The appropriations bill, signed by President Joe Biden on March 15, includes a section granting the FDA authority to regulate tobacco products that contain nicotine not made or derived from tobacco (e.g., synthetic nicotine).

The bill amends the definition of the term “tobacco product” under the Family Smoking Prevention and Tobacco Control Act to define a tobacco product as “any product made or derived from tobacco or containing nicotine from any source, that is intended for human consumption.”

The new authority closes a loophole that allowed some vapor companies to remain on the market despite the FDA's focus on removing flavored electronic cigarettes and vapor cartridges in early 2020.

Following the agency's new policy banning the manufacturing, distribution and sale of unauthorized flavored cartridge-based e-cigarettes — other than tobacco or menthol — some manufacturers like Puff Bar reformulated their products to use synthetic nicotine, according to The Wall Street Journal.

The new legislation sets the effective date as 30 days after the bill is enacted. Manufacturers marketing a tobacco product that contains lab-made nicotine must file a Premarket Tobacco Product Application (PMTA) with the FDA within 30 days after the effective date for its product to remain on the market. 

The manufacturer can continue selling its product for an additional 90 days after the effective date. Once that period ends, the product would need to be removed from the market if the FDA has not approved the PMTA. 

FDA & Tobacco Regulations

Putting synthetic nicotine under the FDA's regulatory umbrella comes 13 years after Congress gave the agency regulatory authority over tobacco products, or those derived from tobacco, under the Family Smoking Prevention and Tobacco Control Act of 2009. In its first step under the act, the agency banned flavored cigarettes, excluding menthol.

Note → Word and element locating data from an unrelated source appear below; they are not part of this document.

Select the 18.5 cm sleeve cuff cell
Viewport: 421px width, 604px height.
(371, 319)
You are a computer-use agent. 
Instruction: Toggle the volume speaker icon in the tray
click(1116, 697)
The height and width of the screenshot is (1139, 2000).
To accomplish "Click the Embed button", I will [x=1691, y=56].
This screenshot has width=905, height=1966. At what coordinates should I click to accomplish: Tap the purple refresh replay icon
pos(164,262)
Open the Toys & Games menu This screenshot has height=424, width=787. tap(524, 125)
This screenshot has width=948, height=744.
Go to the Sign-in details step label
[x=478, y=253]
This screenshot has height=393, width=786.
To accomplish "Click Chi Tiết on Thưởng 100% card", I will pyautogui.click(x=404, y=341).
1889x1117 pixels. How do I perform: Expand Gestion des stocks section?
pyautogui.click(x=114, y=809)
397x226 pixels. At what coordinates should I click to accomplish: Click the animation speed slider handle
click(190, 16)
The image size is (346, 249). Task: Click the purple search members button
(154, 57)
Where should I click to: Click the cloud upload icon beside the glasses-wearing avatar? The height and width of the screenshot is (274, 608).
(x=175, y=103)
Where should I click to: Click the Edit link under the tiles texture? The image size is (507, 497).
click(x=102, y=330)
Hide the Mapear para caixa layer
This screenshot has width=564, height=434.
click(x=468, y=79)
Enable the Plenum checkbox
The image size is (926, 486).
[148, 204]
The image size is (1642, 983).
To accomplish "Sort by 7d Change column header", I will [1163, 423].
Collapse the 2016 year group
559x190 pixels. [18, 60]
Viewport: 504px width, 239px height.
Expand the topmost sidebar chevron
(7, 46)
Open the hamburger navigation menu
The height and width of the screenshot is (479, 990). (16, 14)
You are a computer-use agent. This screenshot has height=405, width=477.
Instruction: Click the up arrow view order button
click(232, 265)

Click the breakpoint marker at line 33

However, a menthol ban is now on the table. As early as next month, the agency is expected to reveal its plans for menthol cigarettes and flavored cigars in a few short months.

In January Mitch Zeller, director of the FDA's Center for Tobacco Products, said the agency is on track to advance two proposed tobacco product standards by the spring. One product standard will prohibit menthol as a characterizing flavor in cigarettes and the other will prohibit all characterizing flavors, including menthol, in cigars.

The FDA has been eyeing the removal of menthol for more than a decade. In a March 2011 report, the FDA's Tobacco Product Scientific Advisory Committee (TPSAC), recommended that removing menthol cigarettes from the market would benefit public health. However, after several tobacco companies challenged the make-up of the TPSAC, in 2014 U.S. District Court Judge Richard Leon in Washington, D.C., barred the agency from using the report ordered by the FDA to reconstitute the tobacco panel.

The agency has not made any moves on the issue since that July 2014 ruling until the April 2021 announcement that it was working on product standards that covered menthol.